Penglihatannya tidak kabur—ruang itu sendiri yang melengkung.
“Silvia?!”
“Apakah, apakah itu…menjauhkannya darinya? Sebuah teleporter? Kenapa…?!”
Sebuah teleporter.
Itu adalah jenis jebakan yang terkenal yang secara paksa memindahkan targetnya ke tempat lain. Teleporter biasanya ditemukan di ruang bawah tanah, dan karena mereka biasanya memindahkan seseorang ke lantai yang lebih rendah daripada tempat seseorang berada saat ini, mereka sangat jahat.
Tetapi itu seharusnya tidak mungkin terjadi.
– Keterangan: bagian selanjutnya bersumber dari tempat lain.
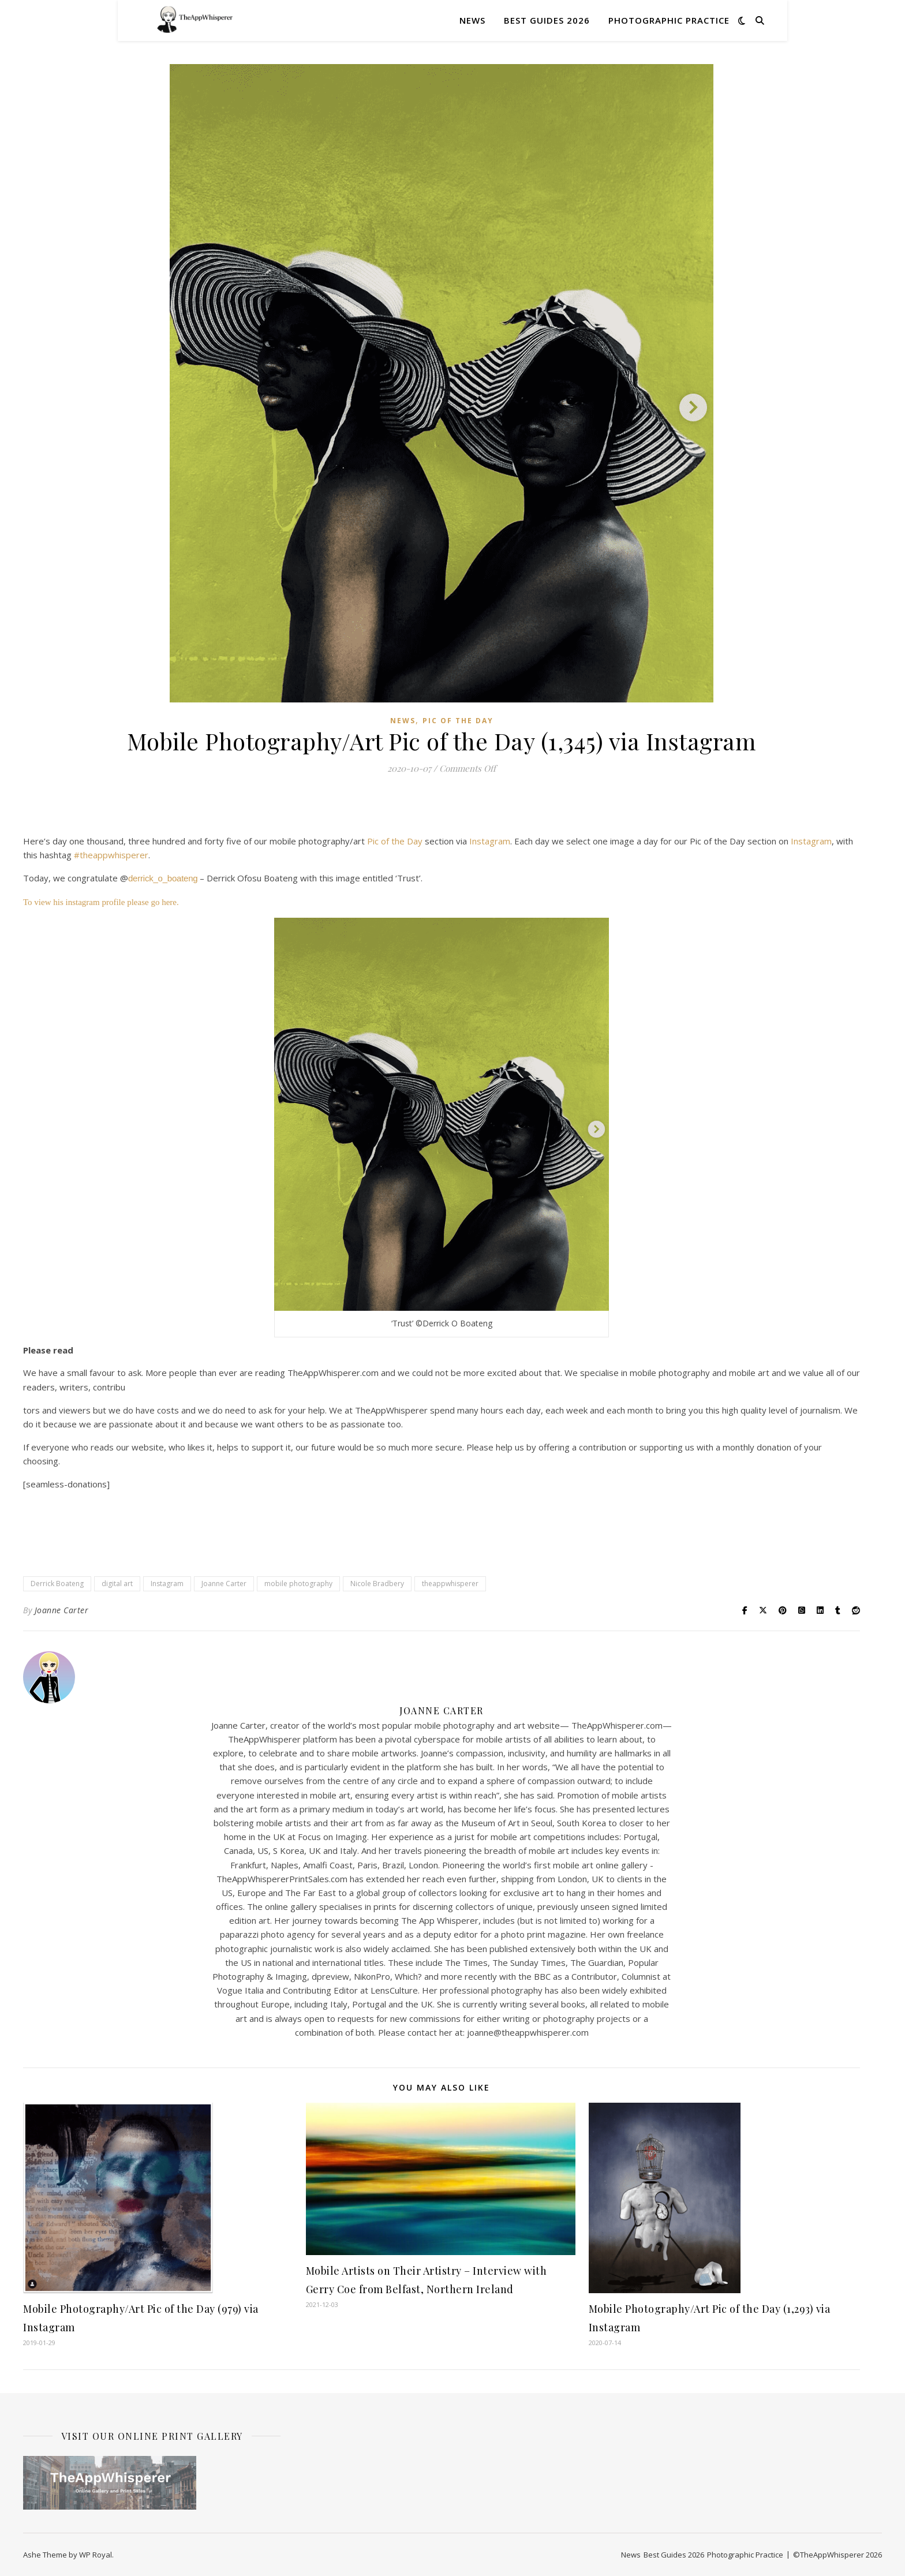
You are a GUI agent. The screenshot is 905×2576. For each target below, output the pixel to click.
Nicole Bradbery (377, 1583)
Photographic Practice (669, 20)
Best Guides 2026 (547, 20)
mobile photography (298, 1583)
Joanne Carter (223, 1583)
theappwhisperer (450, 1583)
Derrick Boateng (57, 1583)
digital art (117, 1583)
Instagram (489, 841)
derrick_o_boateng (162, 878)
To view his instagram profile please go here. (102, 902)
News (472, 20)
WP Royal (95, 2554)
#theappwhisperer (111, 855)
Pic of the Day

“Teleportasi?! Aku tahu banyak kotak harta karun yang memilikinya, tapi dia bahkan tidak membukanya! Dan ini lantai tiga!”
Seperti yang Lars katakan sambil berteriak, seharusnya tidak ada jebakan di lantai tiga. Yang ada hanya jebakan di lantai lima dan di bawahnya.
Namun karena seharusnya tidak ada jalan tersembunyi, ada kemungkinan kecil untuk menemukan jebakan di sini. Itulah mengapa Sylvia memutuskan untuk berjalan di depan.
Jadi masalahnya adalah Sylvia belum membuka kotak harta karun itu. Itu pasti berarti kotak itu sendiri adalah jebakan, bukan berisi jebakan…tetapi dia belum pernah mendengar hal seperti itu.
Jadi itu seharusnya tidak mungkin…dan itu terjadi sekarang.
Beberapa pikiran yang terlintas di benaknya beberapa saat yang lalu.
Kotak harta karun dipasangi jebakan karena orang-orang lengah saat melihat harta karun.
Dan penjara itu memiliki keinginannya sendiri.
Tetapi ide-ide itu gagal mengambil bentuk yang jelas.
“Tapi itu terjadi tepat di depan kita! Sylvia! Genggam tanganku!”
Ruang semakin melengkung, seolah mengejek Kurt yang panik. Menjadi sulit untuk melihat sekelilingnya, dan suara-suara yang lain pun menghilang.
Hal terakhir yang dilihatnya adalah Kurt mengulurkan tangannya ke arahnya…tetapi sebelum dia bisa meraihnya, pandangannya menjadi gelap.